Frederic miró la granja en ruinas.

—A propósito de campesinos... —comentó abarcando con un gesto el paisaje gris—, no hemos visto ninguno. Parece que nuestra presencia los ha ahuyentado a todos.

—No te fíes. Seguro que están cerca, emboscados, esperando a que alguno de los nuestros se quede aislado, para echarle el guante y colgarlo de un árbol. O armados con hoces y trabucos, engrosando ese ejército con el que estamos a punto de vernos las caras. ¡Por los clavos de Cristo, que ardo en ganas de tenerlos al alcance de mi sable...! ¿Te han contado lo de ayer?

Frederic hizo un gesto de ignorancia.

—No, creo que no.

—Acabo de enterarme, y todavía traigo las tripas revueltas. Ayer una de nuestras patrullas se acercó a una granja en busca de agua. Los propietarios les dijeron que el pozo estaba cegado, pero ellos no se fiaban, y echaron un cubo. ¿Adivinas lo que sacaron? Un chacó de infantería. Un soldado se descolgó por una cuerda y encontró abajo los cuerpos de tres de los nuestros; los pobres chicos habían sido degollados mientras dormían alojados en la granja.

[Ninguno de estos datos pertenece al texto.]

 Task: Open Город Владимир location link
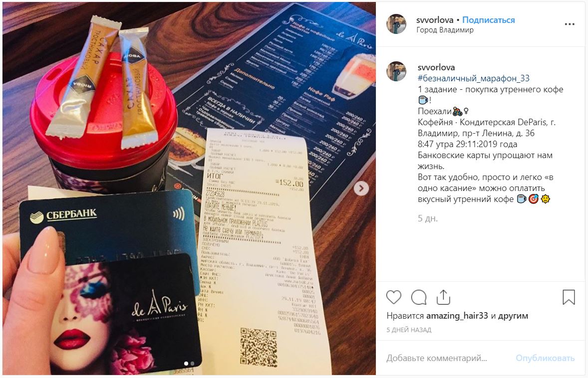445,30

—¿Y qué pasó? —indagó Frederic, estremecido a su pesar.

—¿Qué pasó? Imagínate cómo se pusieron los de la patrulla... Entraron en la casa y mataron a todo el mundo: el dueño, su mujer, dos hijos ya mayorcitos y una niña de pocos años. Después le pegaron fuego a aquello y se largaron.

—¡Bien hecho!

—Opino lo mismo. No hay que tener piedad con estos salvajes, Frederic. Hay que exterminarlos como si fueran bestias.

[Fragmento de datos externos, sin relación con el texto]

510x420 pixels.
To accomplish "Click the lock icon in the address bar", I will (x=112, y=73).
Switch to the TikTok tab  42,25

Frederic asintió sin reservas. El recuerdo de Juniac destripado en su árbol lo asaltó de nuevo, trayéndole una punzada de angustia.

—Sin embargo —comentó al cabo de unos instantes—, supongo que a su manera defienden su país. Nosotros somos los invasores.

De Bourmont se retorció una guía del bigote, furioso.

—¿Invasores? ¿Pero es que hay algo en este país que merezca la pena defender?

—Hemos destronado a sus reyes...

—¿Sus reyes? Unos miserables borbones, a cuyos primos se guillotinó en Francia. Un monarca gordo y estúpido, una reina inmoral que se acostaba con media corte... Esa gente no tenía ningún derecho a regir un país, estaban caducos, acabados.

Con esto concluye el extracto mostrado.